PROBLEM DETAILS =
Wherever a line holds the word "yellow", copy that line from the data.

++++ RECORDS ++++

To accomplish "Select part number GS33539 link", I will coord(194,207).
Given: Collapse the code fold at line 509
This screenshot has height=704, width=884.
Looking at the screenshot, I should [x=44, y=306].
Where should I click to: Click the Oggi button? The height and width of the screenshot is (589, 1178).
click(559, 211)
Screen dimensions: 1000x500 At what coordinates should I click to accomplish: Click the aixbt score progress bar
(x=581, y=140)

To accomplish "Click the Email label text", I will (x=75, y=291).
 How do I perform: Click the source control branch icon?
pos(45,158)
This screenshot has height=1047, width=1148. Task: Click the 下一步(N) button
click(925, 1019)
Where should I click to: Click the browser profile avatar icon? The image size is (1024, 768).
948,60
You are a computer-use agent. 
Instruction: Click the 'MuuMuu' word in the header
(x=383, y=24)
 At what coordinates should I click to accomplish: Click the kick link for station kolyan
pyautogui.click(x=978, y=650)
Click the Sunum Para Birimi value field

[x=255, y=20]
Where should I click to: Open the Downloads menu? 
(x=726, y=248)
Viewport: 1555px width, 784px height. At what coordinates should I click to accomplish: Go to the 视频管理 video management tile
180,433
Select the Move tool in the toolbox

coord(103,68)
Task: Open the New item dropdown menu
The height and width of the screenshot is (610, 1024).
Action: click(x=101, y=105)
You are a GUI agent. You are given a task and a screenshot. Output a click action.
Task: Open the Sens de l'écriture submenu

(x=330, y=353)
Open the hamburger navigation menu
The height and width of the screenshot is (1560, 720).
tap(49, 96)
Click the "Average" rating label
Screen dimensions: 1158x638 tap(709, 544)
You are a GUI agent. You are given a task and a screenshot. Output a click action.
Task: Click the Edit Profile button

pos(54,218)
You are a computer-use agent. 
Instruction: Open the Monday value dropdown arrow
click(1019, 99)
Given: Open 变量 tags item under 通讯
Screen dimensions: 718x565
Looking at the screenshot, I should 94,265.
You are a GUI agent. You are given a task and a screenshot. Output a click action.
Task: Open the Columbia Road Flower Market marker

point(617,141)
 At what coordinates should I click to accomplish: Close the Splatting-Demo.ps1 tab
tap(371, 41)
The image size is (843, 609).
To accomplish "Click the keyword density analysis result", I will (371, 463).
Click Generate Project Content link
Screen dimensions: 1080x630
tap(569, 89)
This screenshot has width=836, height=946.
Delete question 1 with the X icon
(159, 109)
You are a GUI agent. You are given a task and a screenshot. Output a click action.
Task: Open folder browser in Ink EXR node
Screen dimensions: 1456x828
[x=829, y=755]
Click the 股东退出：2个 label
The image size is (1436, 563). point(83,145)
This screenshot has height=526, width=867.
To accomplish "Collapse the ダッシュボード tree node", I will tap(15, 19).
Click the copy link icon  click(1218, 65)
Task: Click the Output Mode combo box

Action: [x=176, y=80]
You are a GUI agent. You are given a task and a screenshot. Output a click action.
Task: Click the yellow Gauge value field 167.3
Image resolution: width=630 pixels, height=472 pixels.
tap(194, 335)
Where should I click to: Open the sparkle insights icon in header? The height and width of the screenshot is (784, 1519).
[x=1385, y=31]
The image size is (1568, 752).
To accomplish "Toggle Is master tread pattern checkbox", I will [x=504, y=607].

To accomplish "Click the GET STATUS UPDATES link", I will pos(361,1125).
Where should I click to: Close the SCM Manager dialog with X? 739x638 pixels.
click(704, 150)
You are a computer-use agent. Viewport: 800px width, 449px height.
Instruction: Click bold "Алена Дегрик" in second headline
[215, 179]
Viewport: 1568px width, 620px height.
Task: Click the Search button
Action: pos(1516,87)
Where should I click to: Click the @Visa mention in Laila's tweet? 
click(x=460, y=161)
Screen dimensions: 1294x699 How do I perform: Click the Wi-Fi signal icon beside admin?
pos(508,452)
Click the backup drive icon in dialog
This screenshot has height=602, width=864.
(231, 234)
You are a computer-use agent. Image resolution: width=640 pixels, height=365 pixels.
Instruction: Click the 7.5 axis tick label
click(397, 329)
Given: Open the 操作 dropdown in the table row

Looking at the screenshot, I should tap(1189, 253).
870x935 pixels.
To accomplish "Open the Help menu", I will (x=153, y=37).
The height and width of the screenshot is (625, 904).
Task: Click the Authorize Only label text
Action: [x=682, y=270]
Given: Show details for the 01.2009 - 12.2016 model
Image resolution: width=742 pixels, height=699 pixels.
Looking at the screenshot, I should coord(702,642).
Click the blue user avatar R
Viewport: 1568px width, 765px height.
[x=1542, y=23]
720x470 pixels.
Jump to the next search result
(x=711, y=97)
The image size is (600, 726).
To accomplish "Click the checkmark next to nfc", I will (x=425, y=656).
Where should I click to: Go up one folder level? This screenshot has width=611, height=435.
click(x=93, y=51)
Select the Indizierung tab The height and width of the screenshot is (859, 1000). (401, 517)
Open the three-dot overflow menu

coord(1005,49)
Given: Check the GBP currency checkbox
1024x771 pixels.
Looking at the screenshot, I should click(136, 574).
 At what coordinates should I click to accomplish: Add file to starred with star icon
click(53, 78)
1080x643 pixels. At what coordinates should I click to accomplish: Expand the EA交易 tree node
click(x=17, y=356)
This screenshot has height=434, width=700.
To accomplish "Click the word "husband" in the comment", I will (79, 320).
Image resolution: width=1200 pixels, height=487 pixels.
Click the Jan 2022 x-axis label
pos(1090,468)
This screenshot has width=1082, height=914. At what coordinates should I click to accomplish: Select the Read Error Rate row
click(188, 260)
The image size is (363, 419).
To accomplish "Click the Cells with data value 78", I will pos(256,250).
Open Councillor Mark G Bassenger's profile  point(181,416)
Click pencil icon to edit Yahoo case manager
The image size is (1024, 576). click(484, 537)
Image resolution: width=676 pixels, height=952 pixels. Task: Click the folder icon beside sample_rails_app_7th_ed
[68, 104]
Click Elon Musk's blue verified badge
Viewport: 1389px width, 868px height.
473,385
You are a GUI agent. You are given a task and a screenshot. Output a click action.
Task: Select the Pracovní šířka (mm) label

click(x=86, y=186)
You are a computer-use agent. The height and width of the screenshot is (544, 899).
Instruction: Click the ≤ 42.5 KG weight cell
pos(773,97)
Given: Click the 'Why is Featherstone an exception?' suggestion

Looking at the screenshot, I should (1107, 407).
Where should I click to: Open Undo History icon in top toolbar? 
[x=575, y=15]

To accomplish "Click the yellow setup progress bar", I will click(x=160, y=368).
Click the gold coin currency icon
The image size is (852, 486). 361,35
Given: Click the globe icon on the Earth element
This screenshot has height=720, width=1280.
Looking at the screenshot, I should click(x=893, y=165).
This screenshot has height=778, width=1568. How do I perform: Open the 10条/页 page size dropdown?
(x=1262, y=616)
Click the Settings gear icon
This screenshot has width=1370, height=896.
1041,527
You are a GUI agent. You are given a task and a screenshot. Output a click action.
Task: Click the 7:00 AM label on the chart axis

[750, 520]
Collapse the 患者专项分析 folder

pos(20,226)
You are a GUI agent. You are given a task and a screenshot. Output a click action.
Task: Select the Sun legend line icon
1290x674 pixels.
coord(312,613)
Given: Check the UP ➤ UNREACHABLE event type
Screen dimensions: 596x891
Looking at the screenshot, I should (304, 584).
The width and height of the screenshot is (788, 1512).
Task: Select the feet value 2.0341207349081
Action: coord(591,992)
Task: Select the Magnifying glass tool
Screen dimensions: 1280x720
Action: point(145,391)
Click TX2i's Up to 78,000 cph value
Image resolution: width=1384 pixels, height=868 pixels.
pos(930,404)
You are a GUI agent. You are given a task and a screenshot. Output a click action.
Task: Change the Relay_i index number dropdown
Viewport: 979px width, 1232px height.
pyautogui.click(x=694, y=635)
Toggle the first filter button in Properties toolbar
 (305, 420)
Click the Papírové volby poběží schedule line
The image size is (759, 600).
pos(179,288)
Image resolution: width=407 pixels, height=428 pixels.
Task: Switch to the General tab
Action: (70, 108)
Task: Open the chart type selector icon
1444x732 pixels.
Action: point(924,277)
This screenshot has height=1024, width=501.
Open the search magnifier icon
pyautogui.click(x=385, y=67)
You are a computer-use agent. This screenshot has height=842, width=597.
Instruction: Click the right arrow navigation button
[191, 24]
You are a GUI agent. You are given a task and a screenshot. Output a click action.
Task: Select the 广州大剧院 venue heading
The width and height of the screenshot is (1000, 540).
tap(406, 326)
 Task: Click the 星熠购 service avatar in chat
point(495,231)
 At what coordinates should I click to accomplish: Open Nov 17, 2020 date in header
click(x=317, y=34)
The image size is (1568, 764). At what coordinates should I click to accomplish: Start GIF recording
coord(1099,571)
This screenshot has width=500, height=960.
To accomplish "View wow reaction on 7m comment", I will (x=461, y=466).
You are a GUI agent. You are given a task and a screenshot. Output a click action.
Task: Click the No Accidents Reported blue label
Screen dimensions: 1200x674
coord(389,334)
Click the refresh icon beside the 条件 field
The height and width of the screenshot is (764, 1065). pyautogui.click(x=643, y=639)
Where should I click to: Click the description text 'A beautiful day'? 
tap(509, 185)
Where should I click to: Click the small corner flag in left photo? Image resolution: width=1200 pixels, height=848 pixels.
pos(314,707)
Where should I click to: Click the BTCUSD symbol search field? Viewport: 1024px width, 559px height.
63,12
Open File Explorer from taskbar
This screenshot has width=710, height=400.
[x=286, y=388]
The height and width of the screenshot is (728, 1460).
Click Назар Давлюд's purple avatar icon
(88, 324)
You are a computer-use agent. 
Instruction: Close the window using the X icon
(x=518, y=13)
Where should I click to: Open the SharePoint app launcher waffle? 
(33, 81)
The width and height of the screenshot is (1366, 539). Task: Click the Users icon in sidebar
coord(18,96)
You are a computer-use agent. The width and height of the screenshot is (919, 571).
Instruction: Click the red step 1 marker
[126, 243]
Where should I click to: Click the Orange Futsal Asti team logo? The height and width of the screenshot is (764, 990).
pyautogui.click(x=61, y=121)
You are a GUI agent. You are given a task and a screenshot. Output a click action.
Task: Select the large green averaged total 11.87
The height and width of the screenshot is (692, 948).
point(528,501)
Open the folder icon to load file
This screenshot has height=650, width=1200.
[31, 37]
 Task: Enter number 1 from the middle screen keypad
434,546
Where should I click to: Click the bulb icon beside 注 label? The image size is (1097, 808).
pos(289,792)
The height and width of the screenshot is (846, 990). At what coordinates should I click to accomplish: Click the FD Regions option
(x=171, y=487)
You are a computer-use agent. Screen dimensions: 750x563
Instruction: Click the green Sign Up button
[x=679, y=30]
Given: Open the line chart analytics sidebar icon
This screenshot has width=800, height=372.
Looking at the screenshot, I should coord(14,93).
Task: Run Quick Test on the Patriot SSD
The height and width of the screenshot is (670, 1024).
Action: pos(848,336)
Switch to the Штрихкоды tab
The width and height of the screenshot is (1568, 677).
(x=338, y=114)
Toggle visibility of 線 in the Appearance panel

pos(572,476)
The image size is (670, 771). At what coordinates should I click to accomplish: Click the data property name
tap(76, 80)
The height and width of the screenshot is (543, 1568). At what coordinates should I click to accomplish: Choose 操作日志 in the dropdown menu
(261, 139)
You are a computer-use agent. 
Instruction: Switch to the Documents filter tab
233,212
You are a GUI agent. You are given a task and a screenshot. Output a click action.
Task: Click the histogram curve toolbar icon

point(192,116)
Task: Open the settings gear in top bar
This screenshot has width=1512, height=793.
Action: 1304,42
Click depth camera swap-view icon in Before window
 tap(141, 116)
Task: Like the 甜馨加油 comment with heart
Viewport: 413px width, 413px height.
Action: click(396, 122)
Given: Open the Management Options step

++++

WRITTEN RESPONSE =
Task: Click the yellow Gauge value field 167.3
To accomplish "Click the yellow setup progress bar", I will click(x=160, y=368).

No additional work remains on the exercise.